春を待つ君に、優しい嘘を贈る。
「柚羽チャンは、ラストクリスマスの被害者なんです」


鼓動が跳ねるように高鳴った。

だって、あの事故が事件だなんて知らなかったんだもの。


「…つまり、」


「はい、お察しの通りです。彼女は御堂組の若頭に愛されていた女の子ですよ」


紫さんの目が大きく見開かれた。


「…そうでしたか。なるほど…それで、記憶を…」


顔色をうかがうような視線を向けられたけれど、それが何なのかがさっぱり分からなかった私は、少し首を捻ることしか出来なかった。

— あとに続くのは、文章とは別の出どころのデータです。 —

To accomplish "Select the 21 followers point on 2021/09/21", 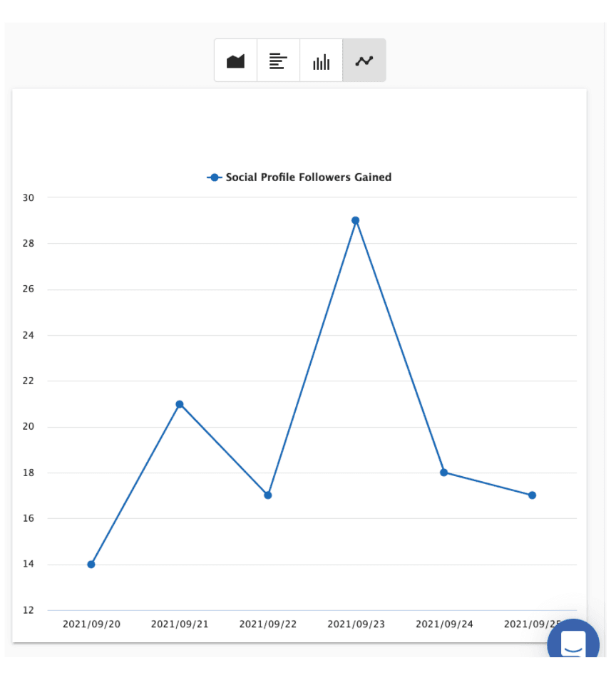I will (x=180, y=404).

どうやら私は、事故ではなく“ラストクリスマス”と呼ばれている事件の被害者だったらしい。それだけでなく、御堂組の若頭に愛されていたという。


(……御堂組…?って、どこかで…)


御堂組の、若頭。聞き覚えのある単語が、頭の中を泳ぐ。

若頭はヤクザの組織のようなものの中で、トップに次ぐ権力を持っている人のことを指すと聞いた。

姉と関係を持っている男性の息子であるヘキルさんが、崇瀬組の若頭だとりとが言っていたから、組違いで同じ立場である人ということになる。